Machine Learning (ML) is a hot buzzword in the field of data analytics and is often a popular application in the realm of Artificial Intelligence (AI). As many researchers try their best to come up with something new to beat state-of-the-art technologies, many research conferences see a significant increase in the number of paper submissions in the recent years. This brings us to several interesting questions: Is there a trend that we can spot in these conference paper submissions? Has there been a shift of focus in the various tracks in Machine Learning?

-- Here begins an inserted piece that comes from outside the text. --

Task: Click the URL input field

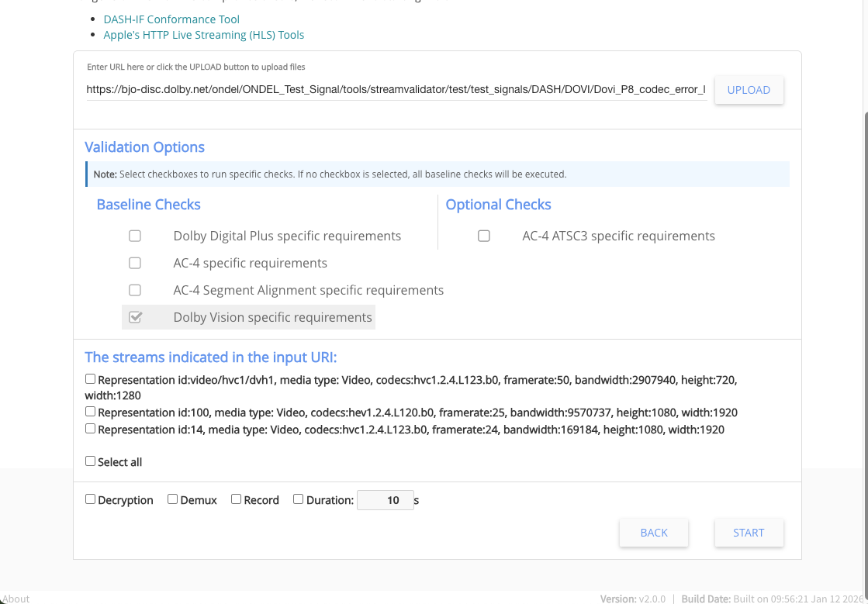Action: (x=396, y=90)
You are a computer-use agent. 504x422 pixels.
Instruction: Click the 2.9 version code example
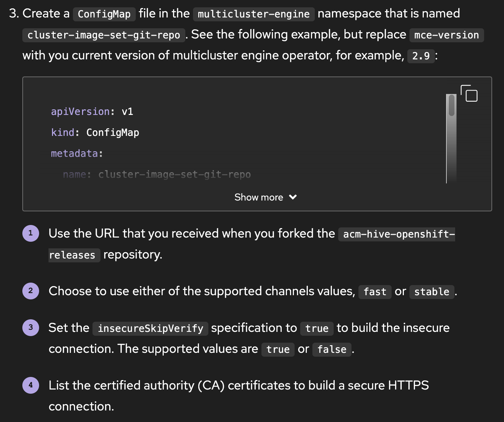pyautogui.click(x=421, y=56)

Setting up the environment

In [1]:
import json
import matplotlib.pyplot as plt
import numpy as np
import pandas as pd
import re
import seaborn as sns
from sklearn.cluster import KMeans, MiniBatchKMeans
from wordcloud import WordCloud
/Users/jovianlin/anaconda3/envs/python3/lib/python3.5/site-packages/IPython/html.py:14: ShimWarning: The `IPython.html` package has been deprecated. You should import from `notebook` instead. `IPython.html.widgets` has moved to `ipywidgets`.
  "`IPython.html.widgets` has moved to `ipywidgets`.", ShimWarning)
In [2]:
%matplotlib inline
sns.set(color_codes=True)
pd.set_option('max_colwidth', 500)

The pre-processed dataset

The International Conference on Machine Learning (ICML) and the Conference on Neural Information Processing Systems (NIPS) are two flagship machine learning conferences, largest by attendance and attract the most researchers from all areas of machine learning.

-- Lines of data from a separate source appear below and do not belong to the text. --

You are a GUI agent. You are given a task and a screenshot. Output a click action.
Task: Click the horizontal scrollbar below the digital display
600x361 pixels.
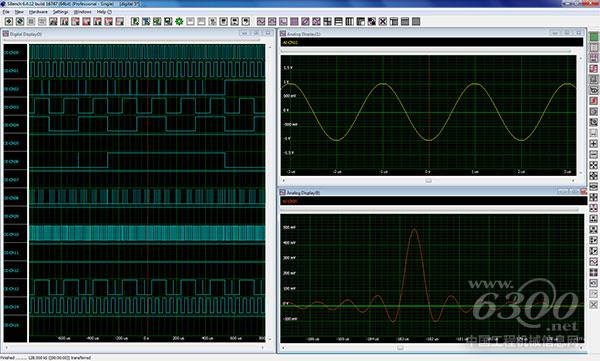point(134,348)
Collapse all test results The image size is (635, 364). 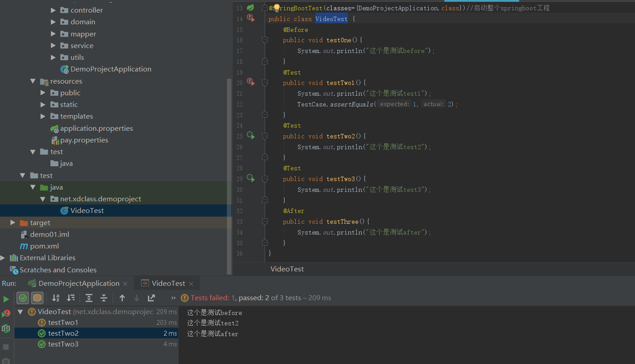click(104, 298)
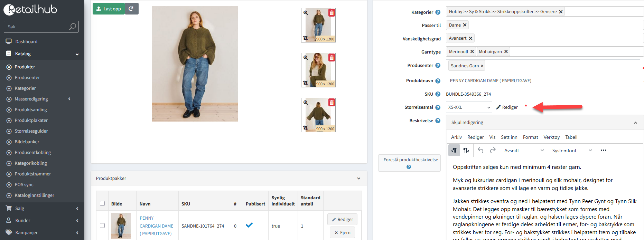The width and height of the screenshot is (644, 240).
Task: Toggle the select-all checkbox in Produktpakker header
Action: point(102,203)
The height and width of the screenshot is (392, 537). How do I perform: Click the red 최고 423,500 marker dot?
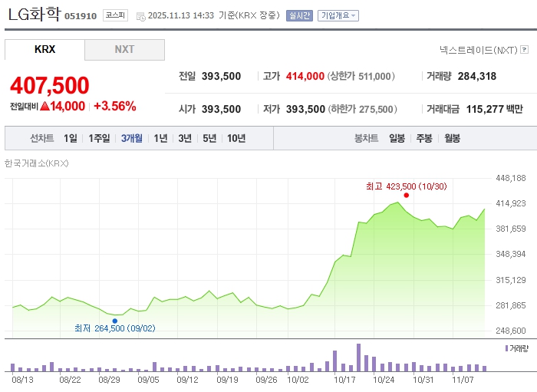406,195
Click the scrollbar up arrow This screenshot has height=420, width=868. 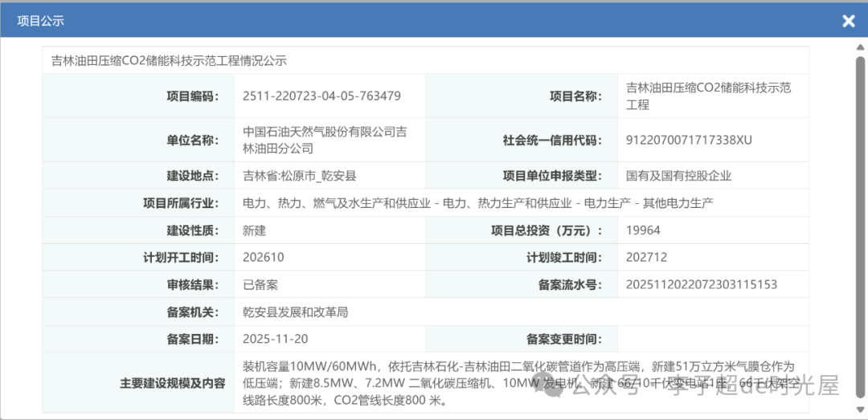pyautogui.click(x=860, y=46)

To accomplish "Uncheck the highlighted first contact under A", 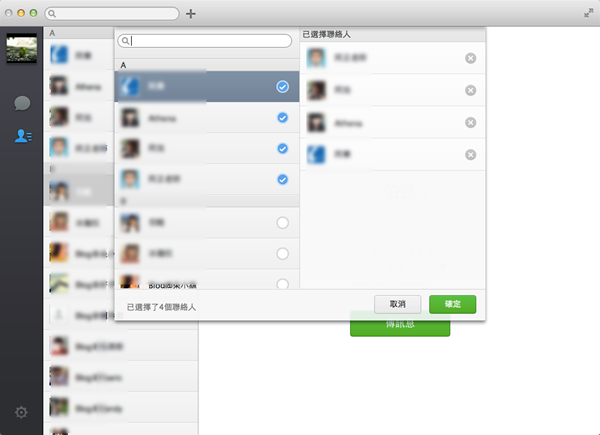I will tap(282, 87).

The dataset consists of ICML and NIPS papers from 2014 to 2016. The JSON files were crawled by @evandrix.

Reading in the JSON files

In [3]:
def jsonlines_to_df(file_path):
    with open(file_path) as f: 
        return pd.DataFrame(json.loads(line) for line in f)
In [4]:
icml = jsonlines_to_df('./data/icml.json')
nips = jsonlines_to_df('./data/nips.json')

As always, we have to clean and sanitize the dataset before we proceed to mine insights from it.

Cleaning the dataset

In [5]:
def clean_df(df, name):
    ordered_cols = ['_id', 'title', 'abstract', 'authors', 'date']
    df = df.loc[:, ordered_cols].copy()
    df['_id'] = df['_id'].astype(str)
    df['year'] = df['date'].astype(int)
    df['_id'] = ('%s_' % name) + df['_id']
    df['authors_str'] = df['authors'].apply(lambda x: ', '.join(x))
    df.drop('date', axis=1, inplace=True)
    return df[['_id', 'title', 'abstract', 'authors', 'authors_str', 'year']]
In [6]:
icml = clean_df(icml, 'icml').set_index('_id').sort_values('year', ascending=False)
nips = clean_df(nips, 'nips').set_index('_id').sort_values('year', ascending=False)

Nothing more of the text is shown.